The resignations — including the oil firm’s chair and chief executive officer — follow a campaign by activist investor Palliser Capital to shake up the board and block the NewMed deal. Palliser has said the proposed tie-up undervalues Capricorn’s assets and criticized the company for scheduling a shareholder vote on the transaction around the same time as a meeting to rejig the board.
Caving to pressure, Capricorn said Tuesday that while a general meeting will go ahead as planned on Feb. 1, the vote on the merger will be pushed to Feb. 22, “allowing a reconstituted board to assess the proposed NewMed combination alongside other strategic options.”
Capricorn Chair Nicoletta Giadrossi and CEO Simon Thomson will step down from the board immediately, together with three other directors, the company said in a statement. Chief Financial Officer James Smith will do so at a later date.

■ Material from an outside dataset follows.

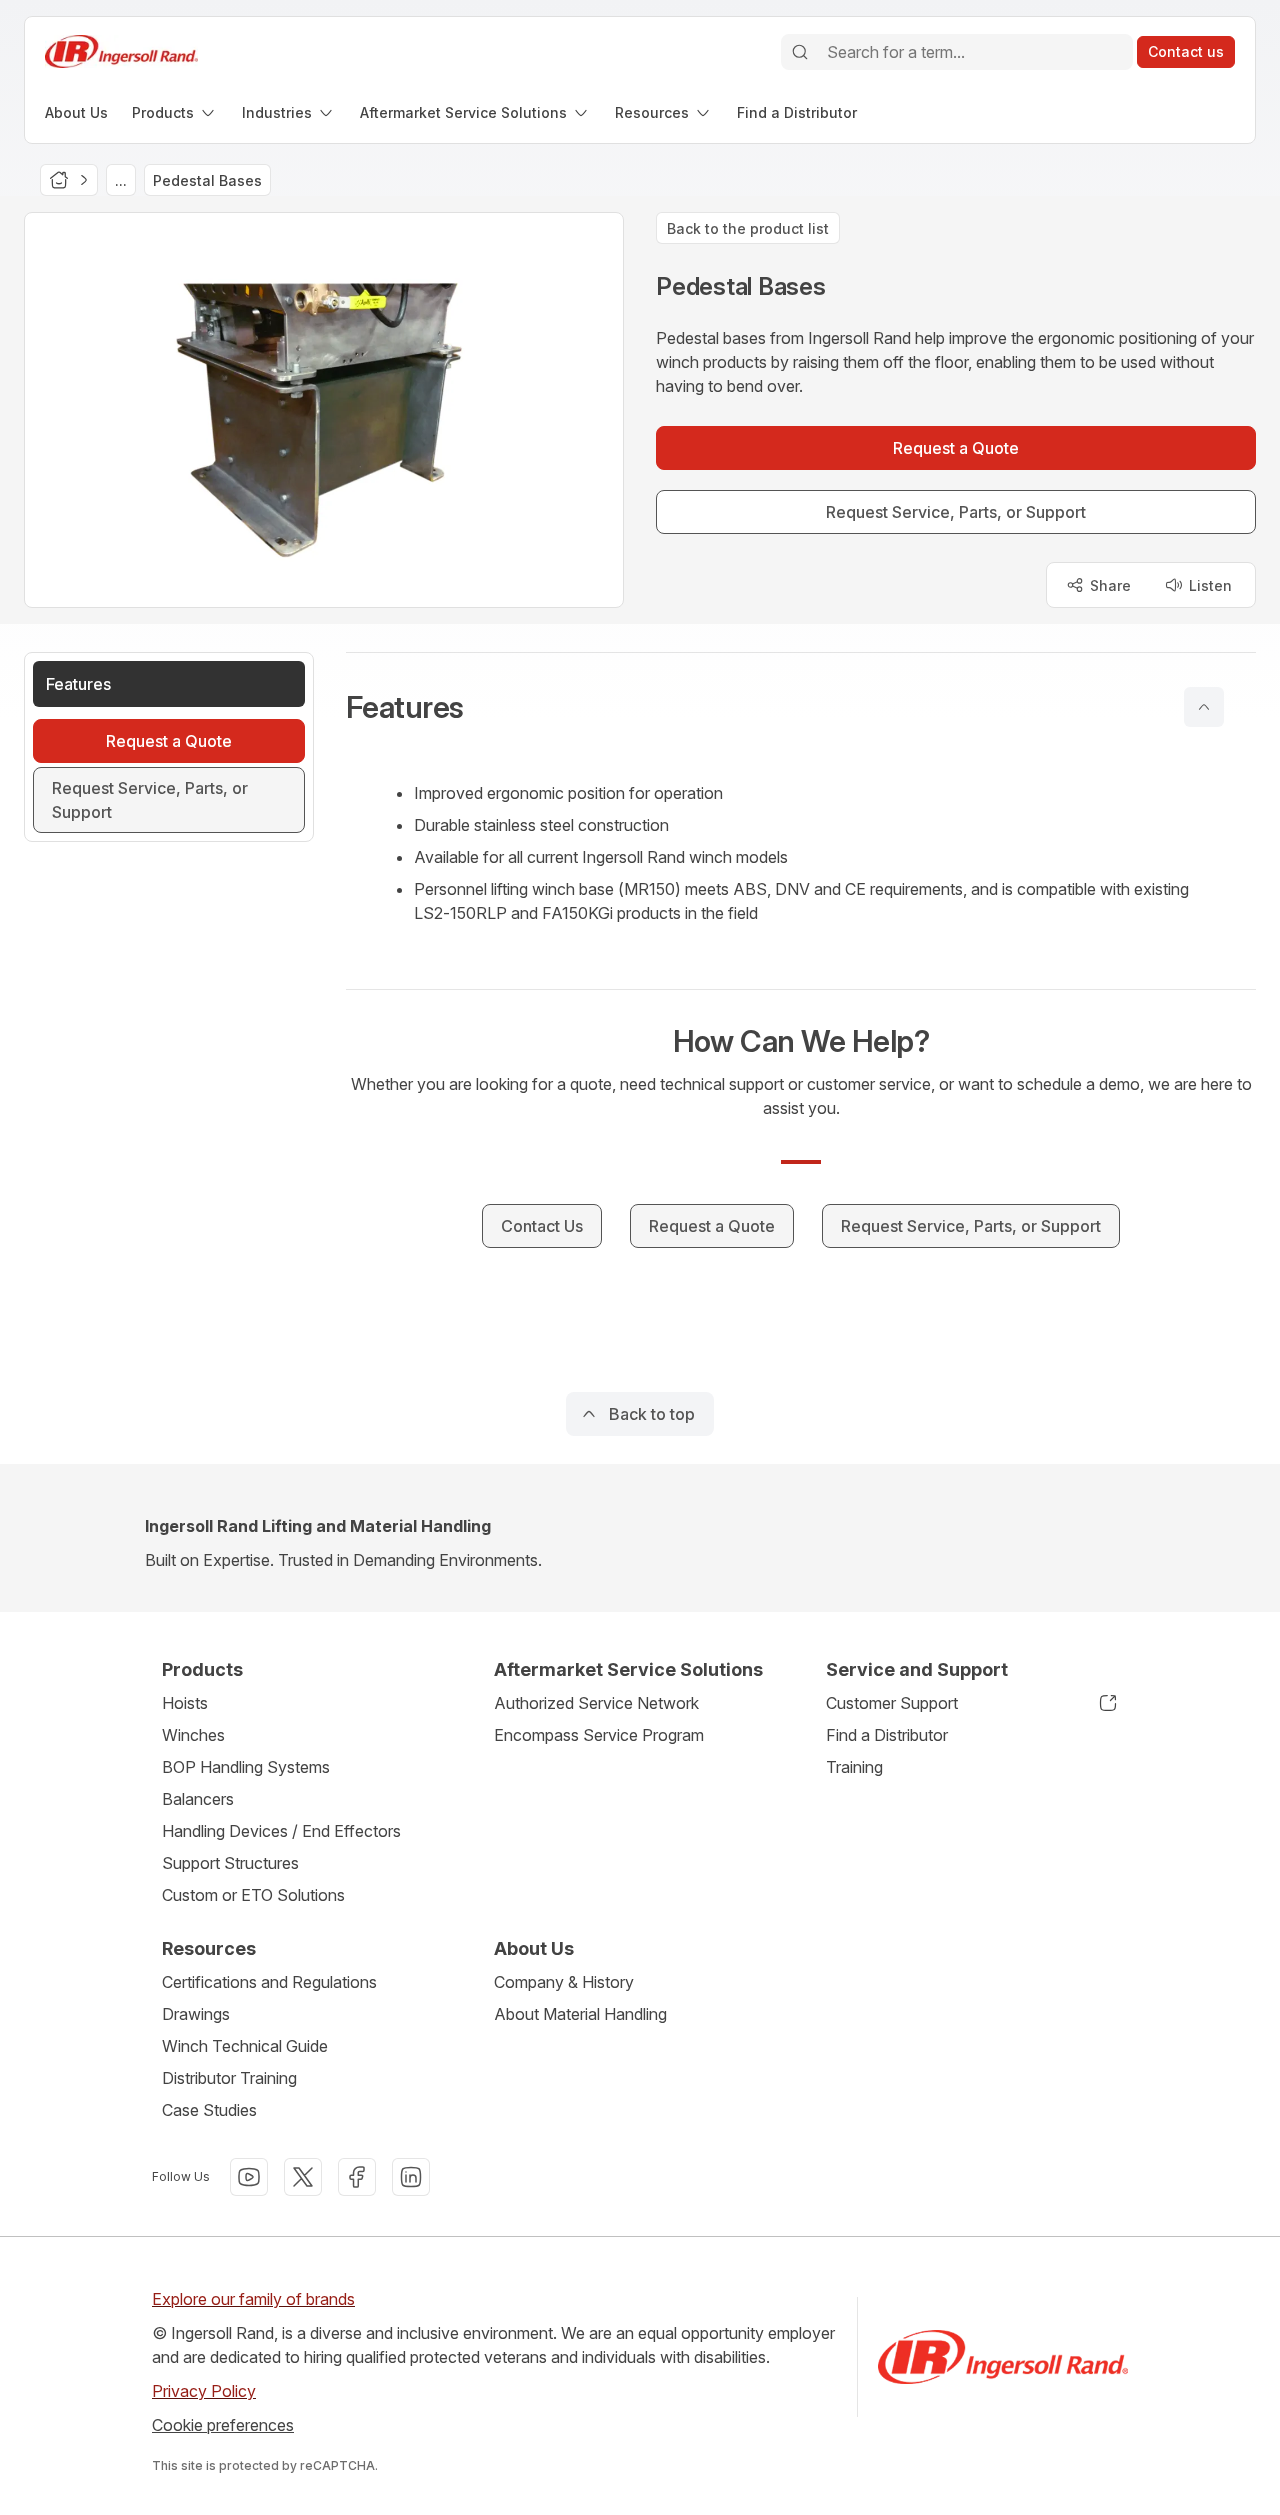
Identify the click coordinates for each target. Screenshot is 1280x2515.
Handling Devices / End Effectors (281, 1831)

London-based Palliser, one of Capricorn’s largest shareholders, has outlined a plan to unlock the value of its assets. Its crusade has gained steam over the past week as several prominent shareholder advisory firms recommended investors vote against the merger and back Palliser’s proposed board-change resolutions. Palliser is seeking to appoint six independent director candidates.
Earlier this month, Capricorn issued a lengthy rebuttal defending its proposed NewMed deal, saying the combination would provide at least $120 million more of a short-term return than on a standalone basis.
The company turned to the merger after dropping a highly criticized tie-up with Tullow Oil Plc in September last year.
(Updates with board members stepping down in fifth paragraph.)